Chapter Two: Advice For James Potter Fan Girls
lovely chapter image by purplepotter77 at the-dark-arts
I don’t advocate pulling on the heartstrings of stupid girls, but one must do what they must do. For any of you who are interested in marrying James Potter, the way to his heart is through his mother. Get Ginny Potter to like you and you’re in.
The two of the laugh and smile together, as Aunt Ginny flicks the pages and we watch the oh-so-magical moving photos. Oh, Connie, why are you so jealous of people who are magically talented? I’m sorry. I can’t hear your obnoxious question over the sound of my ten-megapixel camera and camcorder.
“Oh, isn’t this one the cutest. What do you think Connie?” Ginny says as she points to the most horrendous photo in the album. The photo where I am kissing James on the cheek. At age five, kissing someone on the cheek is like full-frontal snogging and kissing them on the lips is sex. I try my hardest not to gag. I presume that’s inappropriate for this sort of social function.
I smile sweetly as I say, “it certainly is.”
Finally, she lets us leave.
“C’mon Connie, you have to admit we were a cute couple,” James says teasingly. His hair is wild and it looks like he’s just been electrocuted. He’s always looked like a bit of a mad scientist, because he is one at heart. Ever since we were little, pre-marriage, James’ thing has always been inventing. He’s always pulling contraptions apart and putting them together, muggle and magical devices alike. And you don’t know how hard it is to resist a sexy geeky scientist, especially when he’s pouting at you.
I succumb. “Yeah, I guess we did.”
How pathetic am I? I need a distraction. I whip my phone out from my back pocket. No texts. I am such a loser. I try to browse the net, when the all dreaded message pops onto my screen. You are currently not connected to the Internet.
Fuck, I swear inwardly.
Desperation forces me to speak to James. “You guys don’t happen to have wi-fi?”
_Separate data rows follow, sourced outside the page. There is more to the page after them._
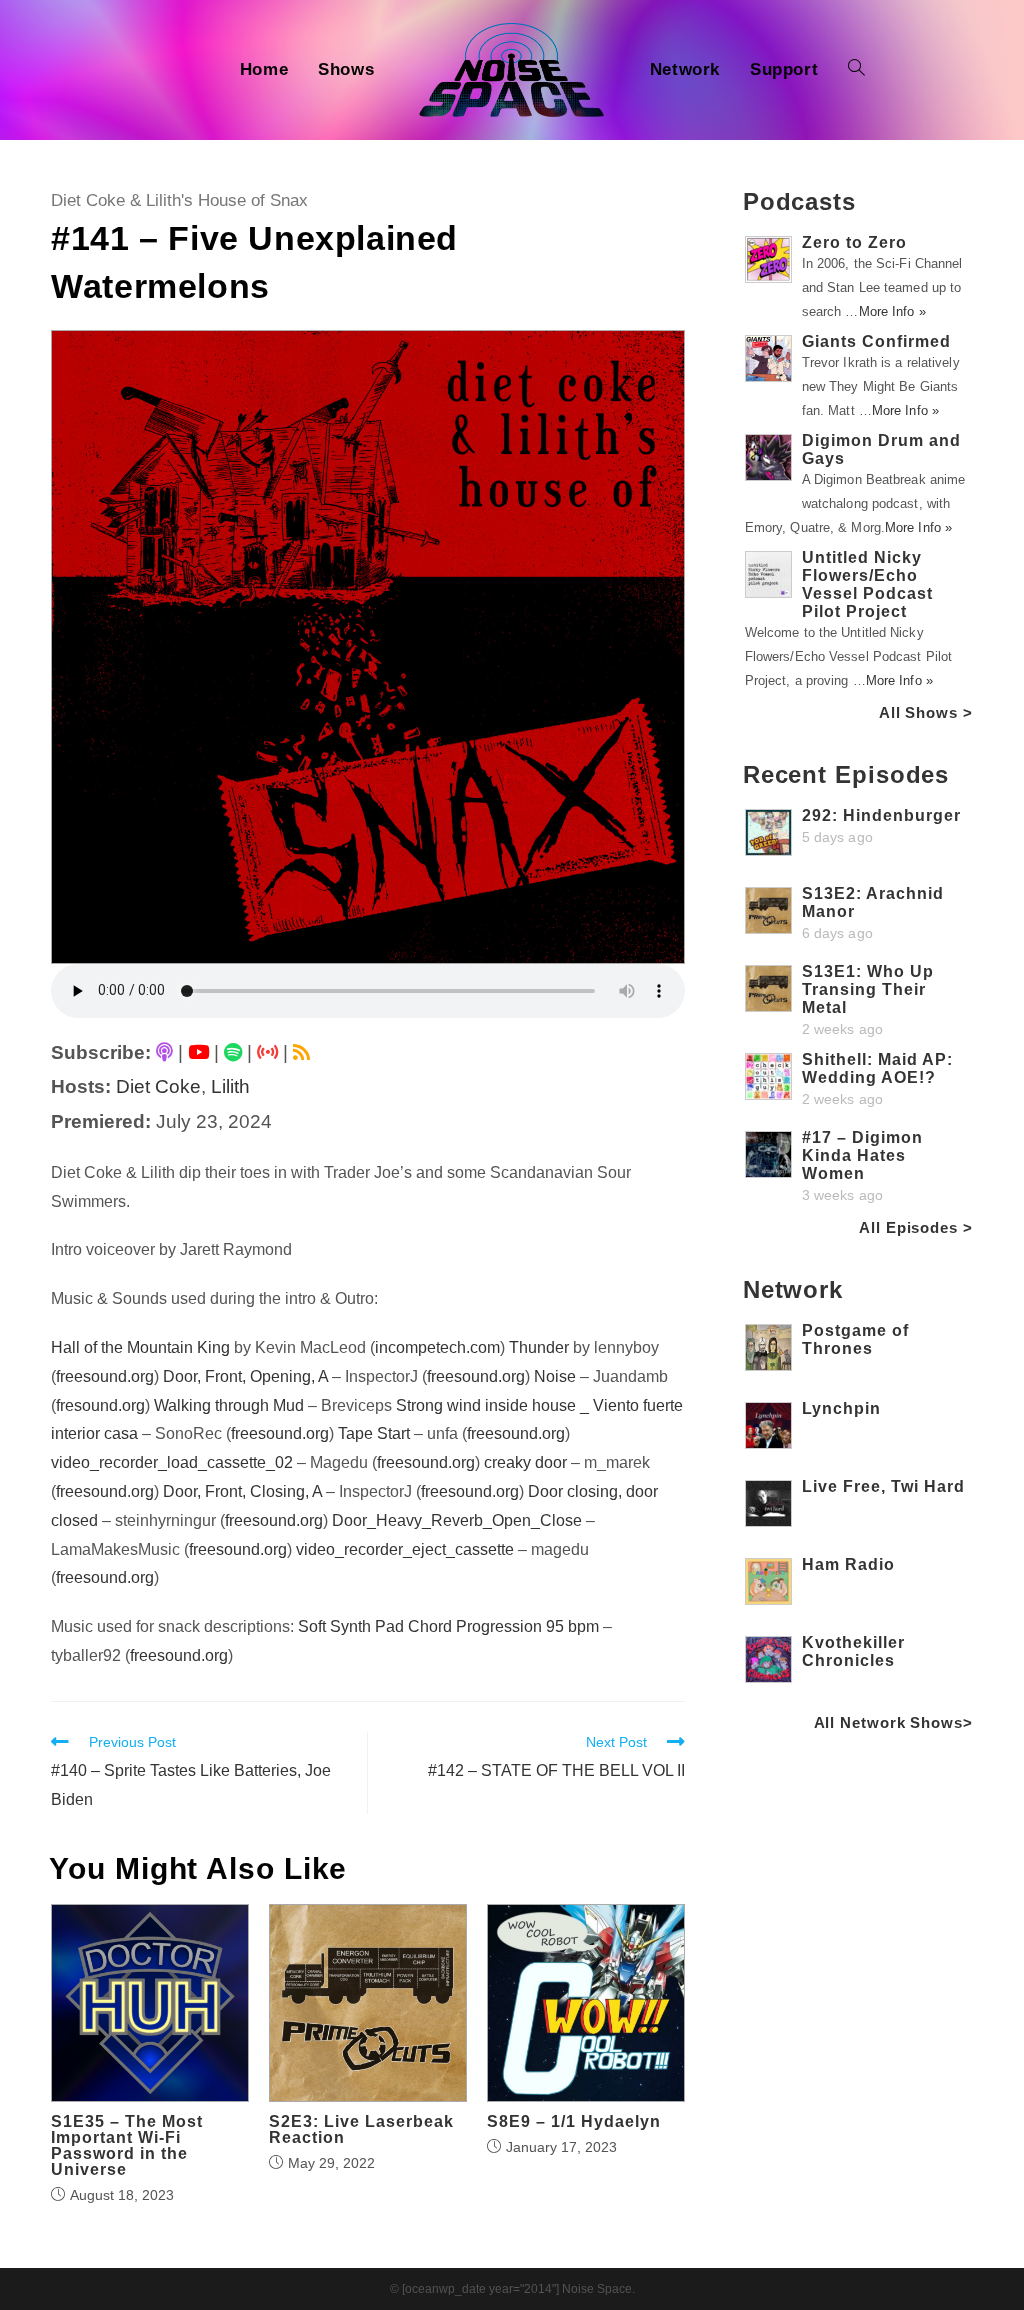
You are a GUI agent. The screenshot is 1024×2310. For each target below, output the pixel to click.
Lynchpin (841, 1408)
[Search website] (856, 70)
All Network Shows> (893, 1722)
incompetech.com (437, 1347)
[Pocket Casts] (267, 1052)
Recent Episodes (846, 774)
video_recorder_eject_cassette (405, 1549)
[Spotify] (233, 1052)
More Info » (892, 311)
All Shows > (926, 712)
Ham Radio (848, 1564)
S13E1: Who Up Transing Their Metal (868, 989)
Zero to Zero (854, 242)
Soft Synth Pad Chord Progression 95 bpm (448, 1626)
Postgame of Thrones (855, 1339)
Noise (555, 1376)
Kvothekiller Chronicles (853, 1651)
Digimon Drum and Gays (881, 449)
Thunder (539, 1347)
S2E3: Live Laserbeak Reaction (361, 2130)
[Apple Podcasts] (164, 1052)
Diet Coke (158, 1086)
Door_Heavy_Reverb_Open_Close (457, 1520)
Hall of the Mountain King (140, 1347)
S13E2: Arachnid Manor (873, 902)
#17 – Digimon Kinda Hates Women (862, 1155)
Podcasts (799, 201)
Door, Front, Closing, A (242, 1491)
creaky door (525, 1462)
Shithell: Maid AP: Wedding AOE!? (877, 1068)
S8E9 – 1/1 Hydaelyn (574, 2122)
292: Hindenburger (881, 815)
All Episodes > (916, 1227)
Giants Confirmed (876, 341)
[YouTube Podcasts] (198, 1052)
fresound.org (100, 1405)
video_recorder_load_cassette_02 (172, 1462)
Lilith (230, 1086)
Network (793, 1289)
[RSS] (301, 1052)
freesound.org (105, 1376)
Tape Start (374, 1433)
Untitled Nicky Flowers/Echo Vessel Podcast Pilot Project (867, 584)
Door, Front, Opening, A (245, 1376)
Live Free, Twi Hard (883, 1486)
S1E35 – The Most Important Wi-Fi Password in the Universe (127, 2146)
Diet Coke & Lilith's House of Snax (179, 200)
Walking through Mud (229, 1405)
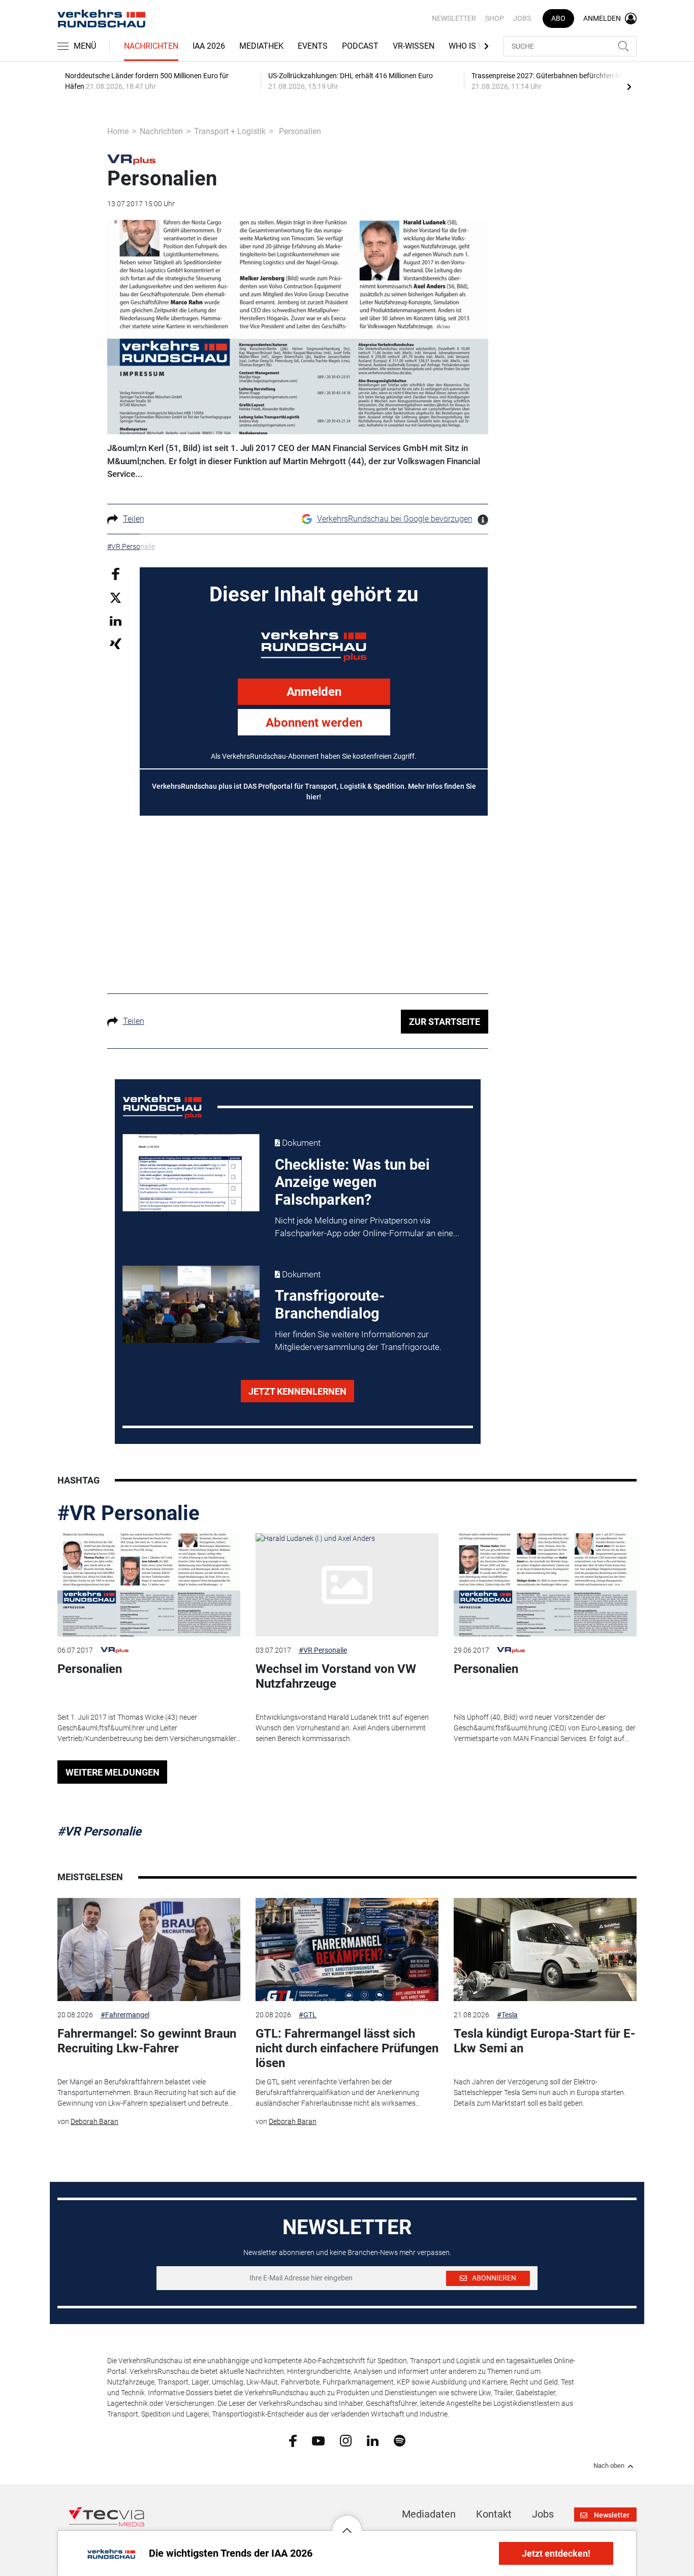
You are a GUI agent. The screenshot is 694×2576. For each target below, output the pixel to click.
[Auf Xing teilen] (115, 643)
“Wait, do you mean wee-fee,” he starts.
“Wi-fi,” I correct, through clenched teeth. I can’t stand when magical folk can’t pronounce muggle terminology properly.
“Ah, no, but I could really do with it, whenever I need muggle information, I go to the local library. I could take you if you’d like.”
“No thanks,” I say, turning on my heels.
It's one thing being stuck here with James, but no wi-fi, no internet. I'm sorry, you may be a wizard with a wand, but you have not lived until you have embraced the beauty of the World Wide Web. I need access to videos, fanfiction, random gifs of cute boys like normal people crave oxygen. This wouldn't be a problem if my mother had let me buy a new phone, the problem is my mother doesn't even know what a phone is. She calls it a tele-drone. FML.
I pocket my tele-drone, since there doesn’t seem like a solution. I’m going to have to bring out my social skills, dust them off and then actually use them. The first on my mental list of people to say hello to is my Uncle Rolf. Uncle Rolf’s family is quirky, not the how cute is that girl her name is Vanilla quirky. They are the frolic in the street only wearing your underwear sort of quirky. Yeah, that kind, the scary kind. It isn’t hard to find him; he’s the tall brunette wearing a kilt.
Once he catches sight of me, he grabs me into a death hug.
“Connie, how are you?” he asks.
-Insert typical conversation between adult and teen, with extra quirkiness and awkwardness-
Molly, thankfully, comes and rescues me, before Uncle Rolf launches into a great discussion about the release of thestral vision glasses, and how they’re an abomination. I know what a thestral is, and whether I’ve seen death or not, I’ll never be able to see one, so to be frank; I don’t really care. But saying things like that is rude, so I shut my trap.
“Molly. I’m not going to be able to survive, there isn’t Internet here,” I say.
She laughs. “Who needs internet when you’ve got me?”
“I do,” I grumble, and I earn a light thwack to the back of the head, to be fair I had that one coming.
“So fill me in on the gossip, are you single?” she says, poking me continuously.
“I guess, but there’s this guy, who I’m almost dating but not quite.”
Molly hits me again. I forgot how physical she gets when she is speaking; my body is going to be littered in bruises by time I get back home. “Other best friend’s older brother.”
“Name, details, now!”
I tug at my jeans, which are now slightly damp with sweat. I should have worn shorts.
“His name is Elliot and he’s a total dork in the cutest way possible. He’s into films and he has a good taste in music.”
“Right then it’s settled, we shall bribe Uncle Harry into getting this place interneted, so you can talk to lover-boy,” Molly says a little too loudly. I hush her up and scold her for making the noun internet a verb. We walk inside, because I need to change desperately before I melt.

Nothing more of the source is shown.